**What you are asked to do:** The response should contain only those lines of the entries below that include the string "Volg".

>>>

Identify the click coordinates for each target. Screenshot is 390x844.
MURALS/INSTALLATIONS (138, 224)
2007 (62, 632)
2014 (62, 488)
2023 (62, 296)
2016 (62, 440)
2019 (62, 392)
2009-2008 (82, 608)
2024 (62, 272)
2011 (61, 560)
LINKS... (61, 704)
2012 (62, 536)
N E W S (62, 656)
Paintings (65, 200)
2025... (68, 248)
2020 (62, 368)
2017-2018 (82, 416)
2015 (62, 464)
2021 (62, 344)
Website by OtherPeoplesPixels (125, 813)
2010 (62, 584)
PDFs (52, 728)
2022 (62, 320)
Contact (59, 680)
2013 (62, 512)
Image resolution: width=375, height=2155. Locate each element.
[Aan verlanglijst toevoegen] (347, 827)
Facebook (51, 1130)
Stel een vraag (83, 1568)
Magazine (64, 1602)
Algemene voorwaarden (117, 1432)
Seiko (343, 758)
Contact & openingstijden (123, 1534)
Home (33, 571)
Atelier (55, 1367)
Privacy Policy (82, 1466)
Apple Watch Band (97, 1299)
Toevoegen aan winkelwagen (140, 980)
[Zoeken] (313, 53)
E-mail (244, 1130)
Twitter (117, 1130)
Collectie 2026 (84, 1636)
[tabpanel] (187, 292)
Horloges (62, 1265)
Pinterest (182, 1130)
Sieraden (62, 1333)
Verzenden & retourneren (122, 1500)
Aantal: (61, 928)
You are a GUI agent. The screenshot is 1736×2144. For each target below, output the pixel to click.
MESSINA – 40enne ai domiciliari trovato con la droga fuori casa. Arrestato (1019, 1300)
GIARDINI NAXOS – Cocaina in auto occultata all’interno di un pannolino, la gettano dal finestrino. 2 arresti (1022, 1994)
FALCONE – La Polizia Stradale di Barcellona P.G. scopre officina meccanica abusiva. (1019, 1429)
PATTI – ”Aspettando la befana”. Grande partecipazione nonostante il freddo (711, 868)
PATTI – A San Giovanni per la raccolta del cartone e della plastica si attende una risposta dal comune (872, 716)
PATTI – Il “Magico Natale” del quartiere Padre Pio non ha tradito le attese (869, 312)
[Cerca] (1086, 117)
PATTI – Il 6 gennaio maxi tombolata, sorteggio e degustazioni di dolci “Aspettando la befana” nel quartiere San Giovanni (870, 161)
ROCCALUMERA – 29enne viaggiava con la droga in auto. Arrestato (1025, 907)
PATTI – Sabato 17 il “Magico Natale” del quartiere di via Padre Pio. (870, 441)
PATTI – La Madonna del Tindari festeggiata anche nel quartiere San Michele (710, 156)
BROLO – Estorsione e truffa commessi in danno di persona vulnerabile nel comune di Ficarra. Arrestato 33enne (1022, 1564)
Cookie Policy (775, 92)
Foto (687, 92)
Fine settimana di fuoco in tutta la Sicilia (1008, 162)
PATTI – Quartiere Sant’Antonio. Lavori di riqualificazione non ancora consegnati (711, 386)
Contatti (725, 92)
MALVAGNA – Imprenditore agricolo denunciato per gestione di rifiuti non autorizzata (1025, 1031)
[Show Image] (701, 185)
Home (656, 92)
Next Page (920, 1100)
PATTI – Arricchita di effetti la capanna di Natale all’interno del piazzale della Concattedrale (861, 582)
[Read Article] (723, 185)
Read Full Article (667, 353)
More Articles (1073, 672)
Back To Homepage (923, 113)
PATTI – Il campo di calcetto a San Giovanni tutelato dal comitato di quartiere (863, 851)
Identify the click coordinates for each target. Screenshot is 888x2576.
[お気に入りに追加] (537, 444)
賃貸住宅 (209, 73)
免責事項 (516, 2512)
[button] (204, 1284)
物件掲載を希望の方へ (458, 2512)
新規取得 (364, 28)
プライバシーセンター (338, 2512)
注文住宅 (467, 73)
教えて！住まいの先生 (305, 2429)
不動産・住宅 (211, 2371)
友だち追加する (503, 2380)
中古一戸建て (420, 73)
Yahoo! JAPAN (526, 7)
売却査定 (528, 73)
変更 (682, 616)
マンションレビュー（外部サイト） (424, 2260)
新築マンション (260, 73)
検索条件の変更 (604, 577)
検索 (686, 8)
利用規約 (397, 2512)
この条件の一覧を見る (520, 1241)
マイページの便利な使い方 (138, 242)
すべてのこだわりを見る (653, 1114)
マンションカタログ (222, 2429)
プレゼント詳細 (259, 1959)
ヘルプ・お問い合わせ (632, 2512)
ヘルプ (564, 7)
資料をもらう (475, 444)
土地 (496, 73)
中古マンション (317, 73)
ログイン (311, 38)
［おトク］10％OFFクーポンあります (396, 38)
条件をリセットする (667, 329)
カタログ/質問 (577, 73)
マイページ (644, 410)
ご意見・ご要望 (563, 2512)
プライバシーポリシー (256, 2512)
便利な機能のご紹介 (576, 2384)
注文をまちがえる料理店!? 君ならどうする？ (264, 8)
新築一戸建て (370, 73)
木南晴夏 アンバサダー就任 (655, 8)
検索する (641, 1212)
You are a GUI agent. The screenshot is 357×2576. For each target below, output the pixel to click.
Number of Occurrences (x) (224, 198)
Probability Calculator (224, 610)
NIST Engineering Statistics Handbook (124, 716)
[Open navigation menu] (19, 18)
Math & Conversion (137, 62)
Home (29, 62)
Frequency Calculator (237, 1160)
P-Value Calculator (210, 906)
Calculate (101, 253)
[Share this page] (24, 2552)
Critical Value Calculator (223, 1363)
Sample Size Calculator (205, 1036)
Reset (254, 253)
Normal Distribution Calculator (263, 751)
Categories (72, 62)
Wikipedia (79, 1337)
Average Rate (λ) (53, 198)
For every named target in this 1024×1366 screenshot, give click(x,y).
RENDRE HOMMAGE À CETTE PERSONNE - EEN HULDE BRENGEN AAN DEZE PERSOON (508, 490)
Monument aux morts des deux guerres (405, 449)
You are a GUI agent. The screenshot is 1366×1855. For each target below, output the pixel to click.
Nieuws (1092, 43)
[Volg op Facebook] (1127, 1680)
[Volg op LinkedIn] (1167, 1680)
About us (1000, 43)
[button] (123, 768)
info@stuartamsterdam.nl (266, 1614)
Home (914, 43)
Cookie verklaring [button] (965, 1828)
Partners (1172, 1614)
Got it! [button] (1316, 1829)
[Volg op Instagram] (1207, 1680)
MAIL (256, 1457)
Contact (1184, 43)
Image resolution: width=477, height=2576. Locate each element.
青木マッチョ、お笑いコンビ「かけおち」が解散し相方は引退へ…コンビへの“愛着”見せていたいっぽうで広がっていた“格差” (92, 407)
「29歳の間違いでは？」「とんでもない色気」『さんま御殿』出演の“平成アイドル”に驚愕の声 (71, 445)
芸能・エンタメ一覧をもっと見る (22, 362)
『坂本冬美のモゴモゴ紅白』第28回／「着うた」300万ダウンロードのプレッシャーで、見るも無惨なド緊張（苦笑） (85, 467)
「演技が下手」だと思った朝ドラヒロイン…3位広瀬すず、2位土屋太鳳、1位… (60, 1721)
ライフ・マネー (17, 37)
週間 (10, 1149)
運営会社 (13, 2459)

<<<

**Response to this task:**
[Volg op Facebook] (1127, 1680)
[Volg op LinkedIn] (1167, 1680)
[Volg op Instagram] (1207, 1680)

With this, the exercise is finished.